Gli amministratori comunali dell’importante area archeologica insorgono contro le politiche di superficialità e incuria e chiedono la catalogazione dei ritrovamenti conservati fuori regione


CASTEL SAN VINCENZO/ROCCHETTA AL VOLTURNO. Una situazione di degrado e abbandono non più sostenibile, soprattutto alla luce dell’importanza del sito. Il sito archeologico dell’abbazia di San Vincenzo al Volturno, che dovrebbe rappresentare un vanto archeologico per la regione intera, è ormai da anni lasciato all’incuria o – cosa anche peggiore – alla superficialità. Da questo sentimento di sdegno nasce la lettera scritta di concerto dai sindaci di Rocchetta al Volturno, Teodoro Santilli, e di Castel San Vincenzo, Marisa Margiotta, insieme al delegato dell’Arciabate di Montecassino e San Vincenzo al Volturno per l’Abbazia di San Vincenzo al Volturno, Gian Carlo Pozzo, inviata al ministro dei beni culturali Alberto Bonisoli e per conoscenza al governatore Toma. La goccia che ha fatto traboccare il vaso? Il ritrovamento, qualche giorno fa, di un’olla del IX secolo unica nel suo genere. Finita, per mancanza di strutture idonee ad ospitarla, al museo archeologico Mann di Napoli.      

Nella missiva non solo si richiede un potenziamento delle attività di promozione e valorizzazione degli scavi, ma si evidenziano anche una serie di superficialità al limite dello sgarbo che hanno interessato la vicenda. I sindaci raccontano, infatti, come gli inviti a Napoli per la presentazione dei risultati relativi degli scavi condotti a settembre dello scorso anno, sotto la direzione del professor Federico Marazzi dell’Università partenopea ‘Suor Orsola Benincasa’, sarebbero arrivati solo qualche giorno prima dell’appuntamento già fissato. C’è poi la denuncia di un vero e proprio ‘saccheggio’ dei reperti più importanti, che vengono trasferiti fuori regione data l’indisponibilità di vere strutture museali adatte. Dei quali, sempre nella missiva, si richiede una debita catalogazione.
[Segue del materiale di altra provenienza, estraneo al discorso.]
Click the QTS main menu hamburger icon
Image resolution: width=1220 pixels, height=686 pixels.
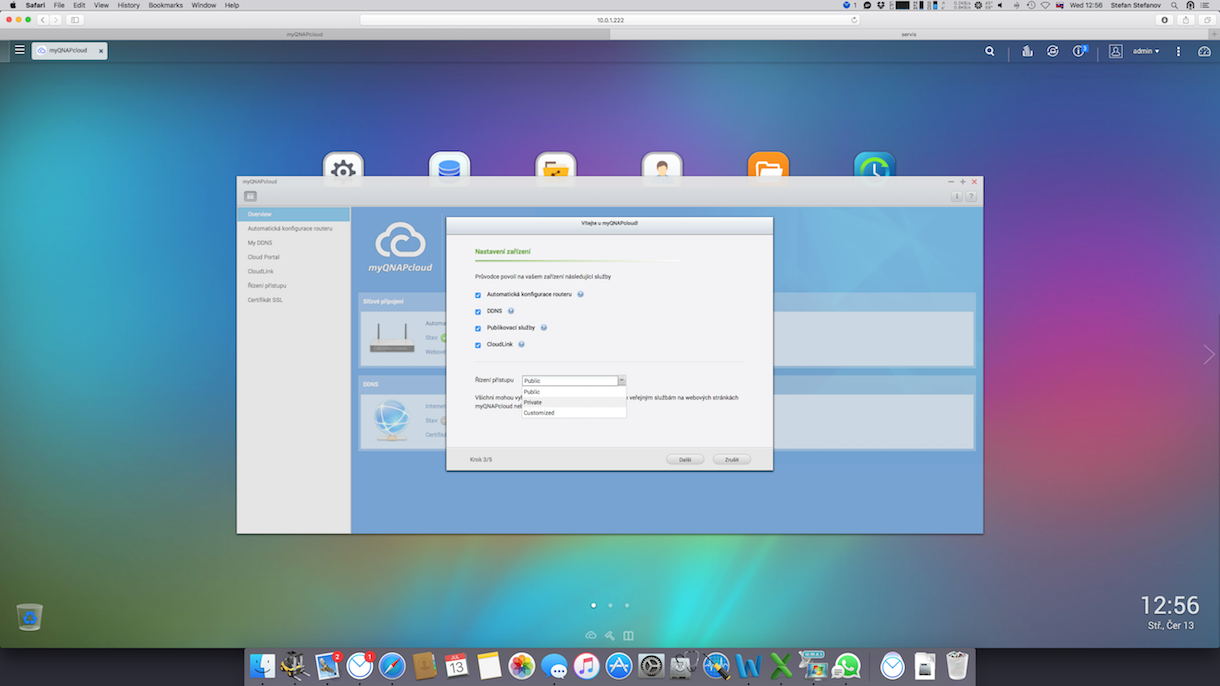point(19,50)
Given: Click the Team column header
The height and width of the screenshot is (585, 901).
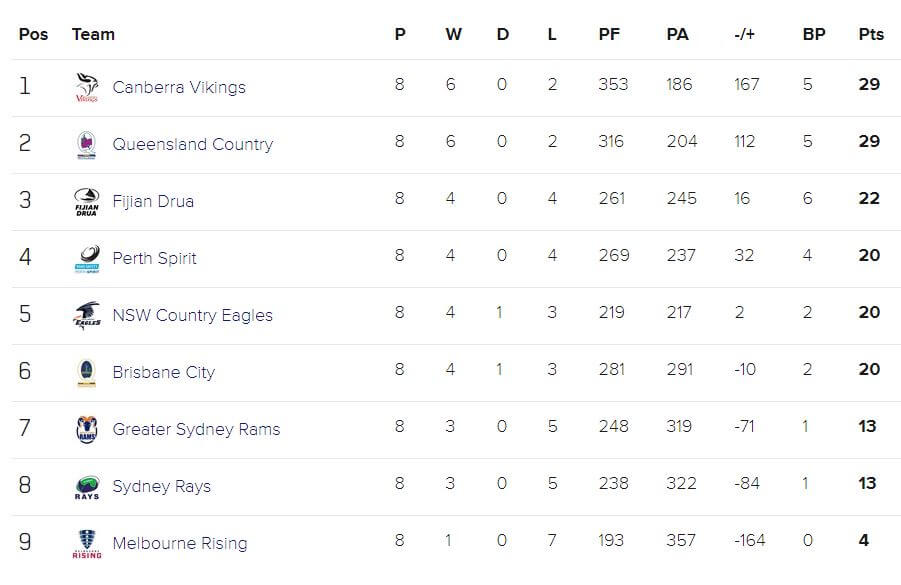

“La grande quantità dei reperti nel tempo rinvenuti (migliaia di cassette oltre ad affreschi, colonne, capitelli ed altro) indusse, agli inizi del millennio, a realizzare un museo (tanto costoso quanto esteticamente discutibile) – si legge nella missiva –; tuttavia, trascorso un ventennio, esso non è ancora entrato in funzione. L’abbandono sofferto dalla struttura (che pure rimane staticamente solida e che costituisce “deposito” di quanto emerso dagli scavi) ha peraltro provocato il suo progressivo degrado. Le locali articolazioni del Mibac hanno tuttavia privilegiato il proseguimento degli scavi che, del resto, continuano a conferire ulteriori preziosi ritrovamenti. Ovviamente, dopo che i reperti sono stati estratti, le nuove aree scavate vengono solo sommariamente ricoperte al suolo (con ogni negativa conseguenza) non sussistendo risorse per la relativa adeguata e dignitosa tutela, valorizzazione e fruizione”.

Una situazione surreale che ha dell’insostenibile, specie alla luce dell’ultimo protocollo d’intesa per la valorizzazione del sito stipulato tra gli enti e l’Abbazia. E forse proprio in forza di questo documento arriva la richiesta degli amministratori: stop agli scavi, finché non verranno resi disponibili i fondi per la successiva, adeguata e dignitosa copertura.